» WRITTEN REQUEST
Can you put each line of the records below into a JSON list of strings, one string per line, leaving out the blank lines?

» TASK MATERIAL

......

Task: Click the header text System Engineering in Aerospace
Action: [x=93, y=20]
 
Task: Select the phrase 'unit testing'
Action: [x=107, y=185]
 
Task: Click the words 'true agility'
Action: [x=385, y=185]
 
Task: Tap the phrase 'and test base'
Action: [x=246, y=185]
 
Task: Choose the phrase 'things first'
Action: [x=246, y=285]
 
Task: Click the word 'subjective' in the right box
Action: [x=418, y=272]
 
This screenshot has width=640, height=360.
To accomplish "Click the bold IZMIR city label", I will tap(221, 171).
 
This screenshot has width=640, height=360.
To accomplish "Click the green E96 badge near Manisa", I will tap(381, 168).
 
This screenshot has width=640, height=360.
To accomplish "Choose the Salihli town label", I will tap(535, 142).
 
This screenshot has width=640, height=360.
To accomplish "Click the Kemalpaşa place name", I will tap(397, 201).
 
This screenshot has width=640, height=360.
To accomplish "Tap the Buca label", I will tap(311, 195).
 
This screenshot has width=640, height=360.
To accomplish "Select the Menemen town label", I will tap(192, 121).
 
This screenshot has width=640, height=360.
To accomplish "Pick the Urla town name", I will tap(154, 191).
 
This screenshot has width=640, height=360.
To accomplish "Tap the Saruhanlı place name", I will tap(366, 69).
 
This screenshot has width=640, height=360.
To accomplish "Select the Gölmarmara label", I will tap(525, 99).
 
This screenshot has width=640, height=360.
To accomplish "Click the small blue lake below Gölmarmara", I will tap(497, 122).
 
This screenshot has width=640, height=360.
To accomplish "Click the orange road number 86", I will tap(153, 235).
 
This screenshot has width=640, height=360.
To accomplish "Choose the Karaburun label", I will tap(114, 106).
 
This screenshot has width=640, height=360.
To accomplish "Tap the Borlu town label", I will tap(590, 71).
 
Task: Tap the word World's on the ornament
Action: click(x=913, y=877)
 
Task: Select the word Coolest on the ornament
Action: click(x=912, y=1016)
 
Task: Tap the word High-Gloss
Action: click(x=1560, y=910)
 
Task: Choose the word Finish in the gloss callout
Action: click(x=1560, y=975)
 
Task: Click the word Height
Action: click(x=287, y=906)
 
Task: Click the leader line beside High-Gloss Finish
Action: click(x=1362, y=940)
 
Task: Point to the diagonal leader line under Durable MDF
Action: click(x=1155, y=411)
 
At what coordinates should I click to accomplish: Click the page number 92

......

» OUTPUT FOR THIS EXERCISE
[
  "Task: Click the header text System Engineering in Aerospace",
  "Action: [x=93, y=20]",
  "Task: Select the phrase 'unit testing'",
  "Action: [x=107, y=185]",
  "Task: Click the words 'true agility'",
  "Action: [x=385, y=185]",
  "Task: Tap the phrase 'and test base'",
  "Action: [x=246, y=185]",
  "Task: Choose the phrase 'things first'",
  "Action: [x=246, y=285]",
  "Task: Click the word 'subjective' in the right box",
  "Action: [x=418, y=272]",
  "This screenshot has width=640, height=360.",
  "To accomplish \"Click the bold IZMIR city label\", I will tap(221, 171).",
  "This screenshot has width=640, height=360.",
  "To accomplish \"Click the green E96 badge near Manisa\", I will tap(381, 168).",
  "This screenshot has width=640, height=360.",
  "To accomplish \"Choose the Salihli town label\", I will tap(535, 142).",
  "This screenshot has width=640, height=360.",
  "To accomplish \"Click the Kemalpaşa place name\", I will tap(397, 201).",
  "This screenshot has width=640, height=360.",
  "To accomplish \"Tap the Buca label\", I will tap(311, 195).",
  "This screenshot has width=640, height=360.",
  "To accomplish \"Select the Menemen town label\", I will tap(192, 121).",
  "This screenshot has width=640, height=360.",
  "To accomplish \"Pick the Urla town name\", I will tap(154, 191).",
  "This screenshot has width=640, height=360.",
  "To accomplish \"Tap the Saruhanlı place name\", I will tap(366, 69).",
  "This screenshot has width=640, height=360.",
  "To accomplish \"Select the Gölmarmara label\", I will tap(525, 99).",
  "This screenshot has width=640, height=360.",
  "To accomplish \"Click the small blue lake below Gölmarmara\", I will tap(497, 122).",
  "This screenshot has width=640, height=360.",
  "To accomplish \"Click the orange road number 86\", I will tap(153, 235).",
  "This screenshot has width=640, height=360.",
  "To accomplish \"Choose the Karaburun label\", I will tap(114, 106).",
  "This screenshot has width=640, height=360.",
  "To accomplish \"Tap the Borlu town label\", I will tap(590, 71).",
  "Task: Tap the word World's on the ornament",
  "Action: click(x=913, y=877)",
  "Task: Select the word Coolest on the ornament",
  "Action: click(x=912, y=1016)",
  "Task: Tap the word High-Gloss",
  "Action: click(x=1560, y=910)",
  "Task: Choose the word Finish in the gloss callout",
  "Action: click(x=1560, y=975)",
  "Task: Click the word Height",
  "Action: click(x=287, y=906)",
  "Task: Click the leader line beside High-Gloss Finish",
  "Action: click(x=1362, y=940)",
  "Task: Point to the diagonal leader line under Durable MDF",
  "Action: click(x=1155, y=411)",
  "At what coordinates should I click to accomplish: Click the page number 92"
]